| What to do |
In the material below, reproduce word for word the lines between the line holding "Screen dimensions: 1684x1088" and the line holding "(x=613, y=80)", both of those lines included.

Pointing records for text and elements
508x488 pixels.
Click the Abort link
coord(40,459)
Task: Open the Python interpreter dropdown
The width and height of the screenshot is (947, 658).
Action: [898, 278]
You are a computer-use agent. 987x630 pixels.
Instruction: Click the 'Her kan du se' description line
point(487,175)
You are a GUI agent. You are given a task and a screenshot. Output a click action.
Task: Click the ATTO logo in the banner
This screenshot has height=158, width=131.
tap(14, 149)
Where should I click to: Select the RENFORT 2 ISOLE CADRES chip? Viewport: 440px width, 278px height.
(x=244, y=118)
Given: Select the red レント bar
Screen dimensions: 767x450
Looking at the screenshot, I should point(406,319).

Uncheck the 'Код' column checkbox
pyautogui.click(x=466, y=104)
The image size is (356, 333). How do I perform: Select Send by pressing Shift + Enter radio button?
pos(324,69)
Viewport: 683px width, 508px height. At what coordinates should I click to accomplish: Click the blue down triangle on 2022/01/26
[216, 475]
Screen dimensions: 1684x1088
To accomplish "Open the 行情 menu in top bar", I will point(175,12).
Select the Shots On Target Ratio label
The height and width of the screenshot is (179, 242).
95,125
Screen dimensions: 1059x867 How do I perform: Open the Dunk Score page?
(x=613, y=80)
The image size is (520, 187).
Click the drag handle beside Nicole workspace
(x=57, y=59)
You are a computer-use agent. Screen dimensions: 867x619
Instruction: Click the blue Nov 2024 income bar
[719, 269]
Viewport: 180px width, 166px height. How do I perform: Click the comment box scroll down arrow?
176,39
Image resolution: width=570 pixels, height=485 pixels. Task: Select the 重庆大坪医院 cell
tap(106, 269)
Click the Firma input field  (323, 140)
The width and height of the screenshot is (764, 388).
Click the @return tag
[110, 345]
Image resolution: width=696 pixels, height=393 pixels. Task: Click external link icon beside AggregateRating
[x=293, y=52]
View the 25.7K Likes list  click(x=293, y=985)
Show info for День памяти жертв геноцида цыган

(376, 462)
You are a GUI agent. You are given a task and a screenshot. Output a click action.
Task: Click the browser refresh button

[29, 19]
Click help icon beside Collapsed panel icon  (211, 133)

| Result of the task |
Screen dimensions: 1684x1088
To accomplish "Open the 行情 menu in top bar", I will point(175,12).
Select the Shots On Target Ratio label
The height and width of the screenshot is (179, 242).
95,125
Screen dimensions: 1059x867 How do I perform: Open the Dunk Score page?
(x=613, y=80)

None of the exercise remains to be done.